Marx in 21st Century Wall Street, and the Pentagon

I am hardly unique in thinking that Marxist analysis of capitalism provided us with some very worthwhile insights.

That it was the watering down of the more extreme results of capitalism by Roosevelt and the Western European Social Democrats which led to the great prosperity of the late 20th century.

And that the untrammelled capitalism of the 19th century and 1920s resulted in disaster not just for the poorest, but for society as a whole.

And the idiot anti Keynsian Neo Conservatives who sought to elevate the market to some sort of religion are ultimately responsible for the mess we find ourselves in today.

So, Marx I thought, was absolutely right about what was wrong with Capitalism, but his vision of the future was just plain wrong.

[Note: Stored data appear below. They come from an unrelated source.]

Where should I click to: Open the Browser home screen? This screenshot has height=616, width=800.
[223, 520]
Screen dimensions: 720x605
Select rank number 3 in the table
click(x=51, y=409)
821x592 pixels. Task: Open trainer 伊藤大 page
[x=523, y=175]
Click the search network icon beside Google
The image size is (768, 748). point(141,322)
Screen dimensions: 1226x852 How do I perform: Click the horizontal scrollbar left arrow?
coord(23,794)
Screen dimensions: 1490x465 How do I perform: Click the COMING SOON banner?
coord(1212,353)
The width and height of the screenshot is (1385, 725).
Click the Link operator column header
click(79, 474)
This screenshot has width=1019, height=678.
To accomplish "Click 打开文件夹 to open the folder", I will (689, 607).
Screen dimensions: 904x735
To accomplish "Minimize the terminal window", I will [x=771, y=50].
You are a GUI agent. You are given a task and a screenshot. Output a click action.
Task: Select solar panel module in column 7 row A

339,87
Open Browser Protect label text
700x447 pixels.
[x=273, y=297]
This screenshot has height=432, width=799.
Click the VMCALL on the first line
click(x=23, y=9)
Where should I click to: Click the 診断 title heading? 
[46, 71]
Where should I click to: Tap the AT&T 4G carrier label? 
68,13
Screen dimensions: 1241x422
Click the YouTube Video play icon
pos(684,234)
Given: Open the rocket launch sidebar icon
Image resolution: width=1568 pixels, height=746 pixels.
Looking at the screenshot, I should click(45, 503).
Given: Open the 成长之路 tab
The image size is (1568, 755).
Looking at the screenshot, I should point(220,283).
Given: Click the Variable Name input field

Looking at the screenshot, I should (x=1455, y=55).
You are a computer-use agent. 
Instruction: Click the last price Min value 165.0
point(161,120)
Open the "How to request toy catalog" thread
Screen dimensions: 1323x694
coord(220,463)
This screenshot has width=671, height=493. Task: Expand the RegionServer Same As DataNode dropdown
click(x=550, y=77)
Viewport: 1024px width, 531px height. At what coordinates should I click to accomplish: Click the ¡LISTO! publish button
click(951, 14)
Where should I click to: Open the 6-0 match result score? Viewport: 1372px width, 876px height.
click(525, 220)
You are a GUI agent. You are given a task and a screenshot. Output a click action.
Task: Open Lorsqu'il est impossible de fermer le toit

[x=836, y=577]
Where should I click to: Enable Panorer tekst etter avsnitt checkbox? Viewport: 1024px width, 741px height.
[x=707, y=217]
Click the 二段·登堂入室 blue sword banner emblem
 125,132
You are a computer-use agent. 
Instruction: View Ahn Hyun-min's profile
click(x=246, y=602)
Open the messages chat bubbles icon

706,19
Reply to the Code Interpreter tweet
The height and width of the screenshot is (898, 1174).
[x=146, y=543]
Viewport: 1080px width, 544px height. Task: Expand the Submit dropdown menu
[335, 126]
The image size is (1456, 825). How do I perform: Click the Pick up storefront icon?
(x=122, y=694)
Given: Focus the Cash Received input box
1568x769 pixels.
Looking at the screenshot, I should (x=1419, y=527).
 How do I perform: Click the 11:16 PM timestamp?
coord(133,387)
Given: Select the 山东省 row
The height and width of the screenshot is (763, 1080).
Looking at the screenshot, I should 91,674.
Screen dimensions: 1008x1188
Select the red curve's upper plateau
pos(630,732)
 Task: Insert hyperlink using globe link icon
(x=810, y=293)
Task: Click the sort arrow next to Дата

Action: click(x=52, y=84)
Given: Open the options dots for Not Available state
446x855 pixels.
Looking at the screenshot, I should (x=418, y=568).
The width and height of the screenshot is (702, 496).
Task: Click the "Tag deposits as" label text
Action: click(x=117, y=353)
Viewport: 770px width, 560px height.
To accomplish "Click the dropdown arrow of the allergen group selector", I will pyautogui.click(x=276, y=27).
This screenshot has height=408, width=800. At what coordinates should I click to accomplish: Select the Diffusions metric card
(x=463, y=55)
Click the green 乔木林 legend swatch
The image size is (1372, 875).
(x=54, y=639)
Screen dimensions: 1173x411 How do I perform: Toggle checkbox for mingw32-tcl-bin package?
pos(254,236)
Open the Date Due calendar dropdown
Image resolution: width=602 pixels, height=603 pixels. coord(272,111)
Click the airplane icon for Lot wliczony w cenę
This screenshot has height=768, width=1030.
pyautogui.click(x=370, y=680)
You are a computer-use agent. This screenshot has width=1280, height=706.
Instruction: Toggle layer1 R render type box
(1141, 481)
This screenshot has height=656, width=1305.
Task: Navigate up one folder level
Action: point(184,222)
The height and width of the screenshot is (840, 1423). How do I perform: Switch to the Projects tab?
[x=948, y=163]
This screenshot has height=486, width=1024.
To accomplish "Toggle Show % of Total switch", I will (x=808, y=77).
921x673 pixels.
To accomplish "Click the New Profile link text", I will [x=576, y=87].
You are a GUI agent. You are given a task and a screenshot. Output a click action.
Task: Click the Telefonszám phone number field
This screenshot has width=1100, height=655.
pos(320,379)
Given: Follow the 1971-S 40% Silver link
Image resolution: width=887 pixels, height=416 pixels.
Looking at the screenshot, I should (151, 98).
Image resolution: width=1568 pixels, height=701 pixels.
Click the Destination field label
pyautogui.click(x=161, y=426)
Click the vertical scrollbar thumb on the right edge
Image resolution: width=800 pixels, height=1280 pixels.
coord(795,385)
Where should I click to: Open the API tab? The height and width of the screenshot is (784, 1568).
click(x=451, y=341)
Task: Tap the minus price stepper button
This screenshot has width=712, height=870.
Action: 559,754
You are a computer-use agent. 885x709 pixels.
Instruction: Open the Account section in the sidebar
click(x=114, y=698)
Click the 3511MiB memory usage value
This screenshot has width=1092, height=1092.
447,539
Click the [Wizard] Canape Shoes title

To recap Marxist theory of history predicted that capitalism would implode when the politically conscious proletariat rose up to take control of the state. The state would be the mechanism for the common ownership of the means of production (everything) until perfect communism took hold, when the state would wither away.

Unfortunately we never got to the 'withering away of the state' part. Never mind.

My point here is, that I never thought we would reach a stage of the all encompassing state. Where society is run by a bureaucratic apparatchik class rather than by a capitalist class.

But look at where we have arrived. The public sector has taken over large chunks of our productive capacity. Generally close to 40% in Western Democracies.

For generations food production has been directed and subsidised by central governments, along with generous tax credits for industrial investment.

Now the whole financial system looks like a state dependency. In the US the private mortgage market was underwritten by the federal government, and the UK looks to follow suit.

Post 2001 the state has advanced not just in the economic, but also the security sphere. To the point where hardly a human interaction can be held in guaranteed privacy from intrusion of the state.

Even where government does not intervene, production is organised not in the small entrepreneurial units described in Adam Smith's theory, rather in large bureaucratic institutions. Called corporations. The owners of these corporations are ordinary people. Ownership via pension schemes and investment funds. But it is the.managers of these corporations who control them.  These managers come from the same class as the politicians. They form a bureaucratic elite. A revolving door takes these people from one side of the public/private divide and back again. The rest of us are generally excluded.

Indeed we are, as Marx envisaged now ruled by bureaucratic apparatchiks rather than by the owners of capital.

It just doesn't smell like socialism to me.

The only challenge to this bureaucratic elite comes from the tiny numbers of super wealthy. But that is another story.